Paraffin candle wax is made from petroleum by-products and has received a bad rap for that reason. If you think about it though, there are a lot of common every day items that are made from petroleum products. Paraffin is found in cosmetics and there is food-grade paraffin. That in itself isn’t a good reason to avoid candles made from paraffin wax.
I will make paraffin candles if that’s what my customers want. I explain about the different types of wax like soy or beeswax but ultimately it’s their choice. Some of my most beautiful candles are made from paraffin wax. It does, however, have its drawbacks.
Unless you’re pretty careful when burning candles made from paraffin candle wax, you could end up with a sticky layer of black soot on your walls, furniture and appliances.
Since I test burn candles on a regular basis, I’ve found this black film on my refrigerator, kitchen cabinets and even on my television screen. But keep in mind the fact that I probably have more candles burning at one time than most people. And I have different combinations of waxes, scents and wicks burning at the same time. It’s not surprising that I have an occasional soot problem because my goal is to figure out how to reduce soot and smoke. When I find excessive soot and smoke, I know that the particular combination didn’t work.

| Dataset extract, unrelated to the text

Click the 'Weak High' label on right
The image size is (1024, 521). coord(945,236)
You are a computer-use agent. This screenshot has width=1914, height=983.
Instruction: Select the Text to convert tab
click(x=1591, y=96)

But there are features that I like about paraffin wax. It’s very easy to work with, and I can get a wider range of deep, vibrant colors with paraffin. It holds fragrance well so I can get a highly scented candle. If I want to make a pretty, artistic candle with lots of colors, layers, swirls, blocks, I can achieve those looks fairly easily with paraffin.

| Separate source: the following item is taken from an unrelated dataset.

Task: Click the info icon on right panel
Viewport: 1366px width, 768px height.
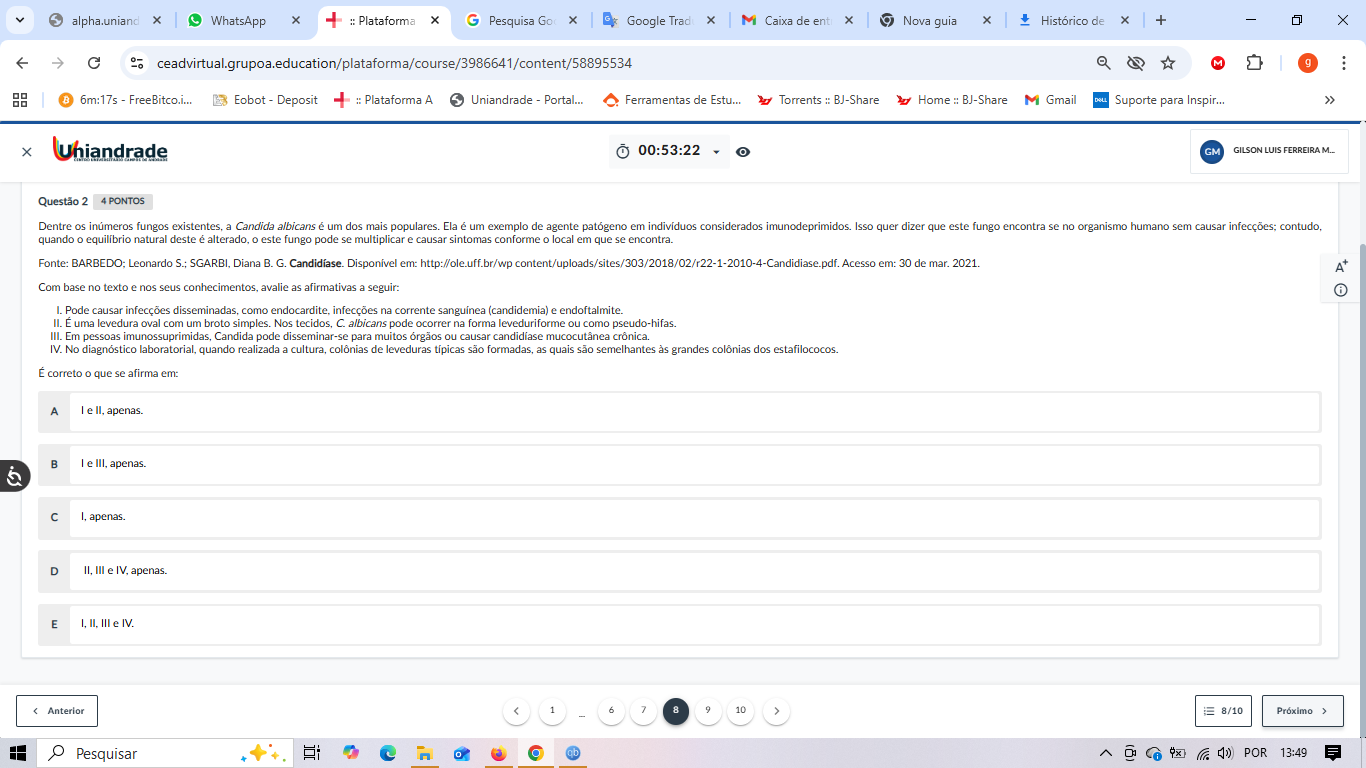Action: [x=1341, y=290]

If you really like paraffin candles, I’ve discovered some tips to help reduce the smoke and soot. For example, keep the wick trimmed to 1/4″. Some of my customers don’t like to trim their wicks, but it’s better to trim the wick then to have smoke and soot floating around your home.
I’ve also discovered that sometimes having a highly scented candle increases the amount of smoke and soot. When you burn a candle there’s a lot going on. The wax, fragrance, wick and any additives all play a part and the wrong combination adds up to a smoky, poorly burning candle.
Many candle makers mix paraffin candle wax with other types of candle wax to improve the overall quality of the candle. Paraffin combined with soy or beeswax tends to combine the best qualities of each.
If you are concerned about air quality and the environment though, you’re probably going to prefer candles made from one of the natural candle waxes. There are differing opinions about the dangers of burning candles made from paraffin wax, ranging from “there is no health hazard” to “the by-products that produce paraffin candle wax cause cancer”. I’ve burned paraffin candles, and I have allergies. Other than some failed experiments that led to dirty appliances, I haven’t noticed any ill effects.